Through the '90s, Hartley’s fishing career chugged along. His mom was there the whole time – his biggest fan offering words of encouragement from the sidelines. “I was lucky to have my mommy following me around,” Hartley now fondly remembers. “She helped me realize the magic of fishing.”
Through the years, Hartley won the points title in the Bassmaster Southern Opens and FLW's Northern EverStart circuit, and took down the Canadian Open Bass Tournament. But he never won on the big stage despite leading events numerous times.
That all changed last week when he won the Bassmaster Open on Virginia’s James River. Finally, after all the ups and downs of his long journey, Hartley broke through. But what, then, had he done different? Did the mathematical chances finally give in; was it finally just Hartley’s turn to win?
“I fished new water. I had nothing to lose, and I just fished,” Hartley said when asked that very question. But why did it take so long for Hartley to let it all hang out and go with the flow?
“My brain shuts down and I get freaked out,” he said of his normal competitive mindset. “I don’t understand how guys say they know they’re gonna catch ‘em. For me, it’s still very confusing every day.”
Hartley routinely claims he’s not a naturally talented fisherman, but that he's motivated more than anyone. In addition, he’s absolutely addicted to fishing, possibly more than any person I’ve ever met. Hartley fishes every day, and claims to often jump fences on the side of the highway – often while traveling to a tournament – to fish roadside ponds. He’s the sport’s biggest salesman: Charlie, literally, makes others in his presence want to fish more.
“I’ve never taken a vacation in my life that didn’t include a fishing rod,” he claims. And when it comes to his 20-year marriage, Hartley sums it up as only he can: “I tell my wife not to be jealous. As people go, she’s my favorite. I just prefer fishing to people.”
Like I said, if you haven’t met Charlie, you’ll never forget when you do. Congrats to one of the good guys.

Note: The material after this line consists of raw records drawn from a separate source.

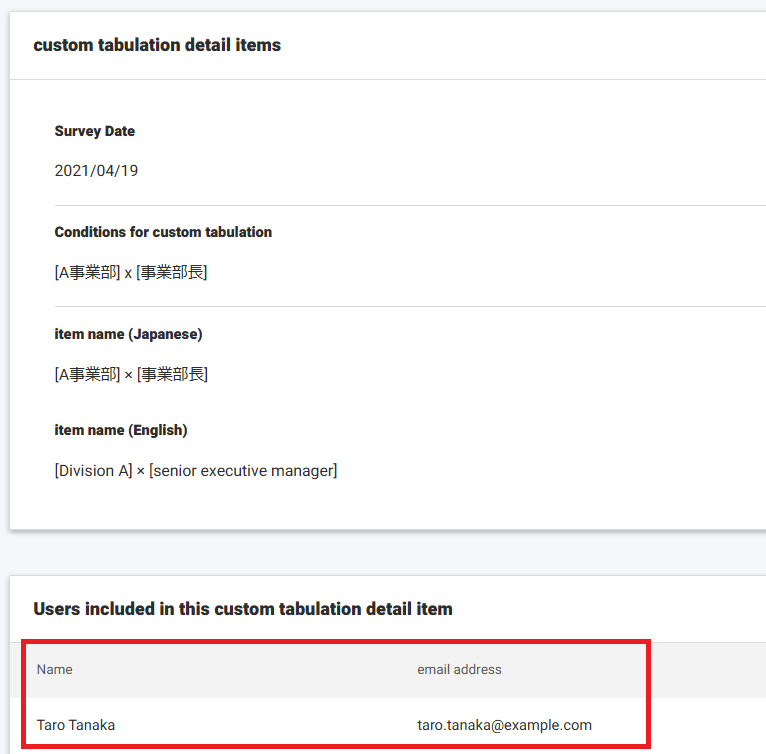Sort by the 'email address' column header
This screenshot has width=766, height=754.
pos(459,669)

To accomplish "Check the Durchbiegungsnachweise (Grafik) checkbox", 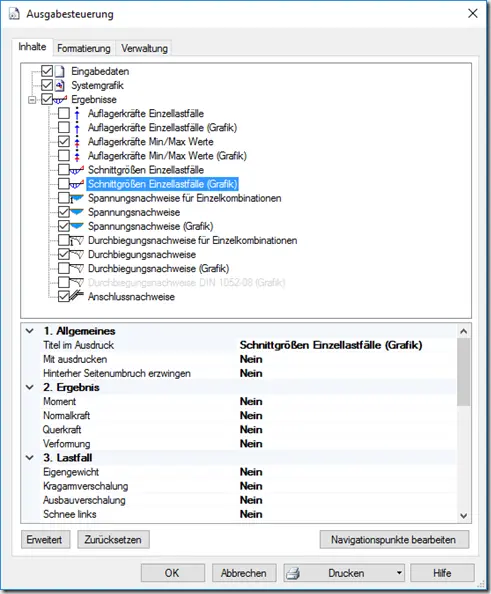I will (64, 268).
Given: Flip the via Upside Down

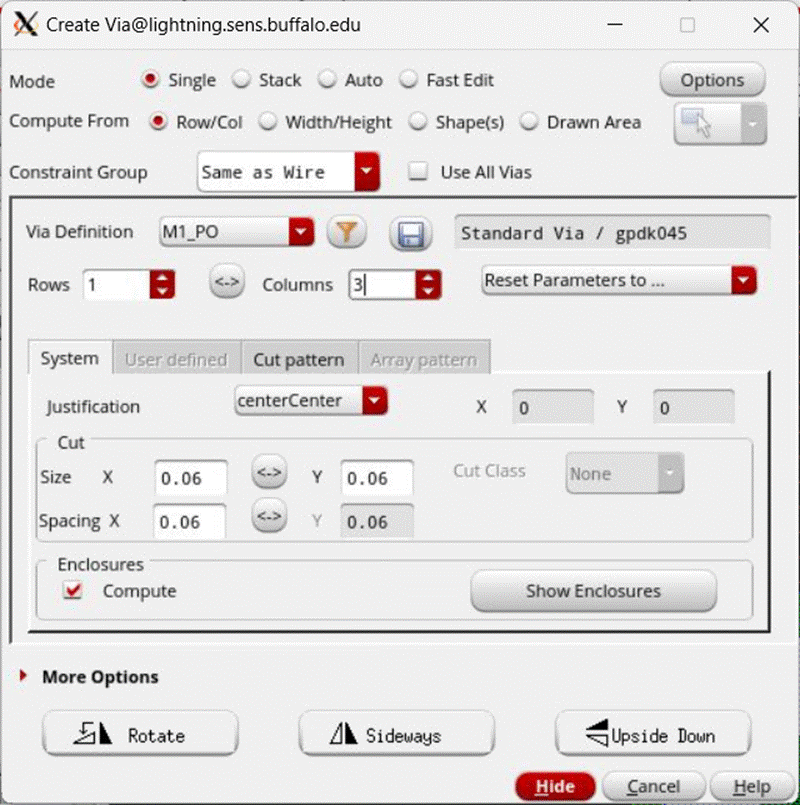Looking at the screenshot, I should pos(652,733).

(Joe Balog is the often-outspoken owner of Millennium Promotions, Inc., an agency operating in the fishing and hunting industries. A former Bassmaster Open and EverStart Championship winner, he's best known for his big-water innovations and hardcore fishing style. He's a popular seminar speaker, product designer and author, and is considered one of the most influential smallmouth fishermen of modern times.)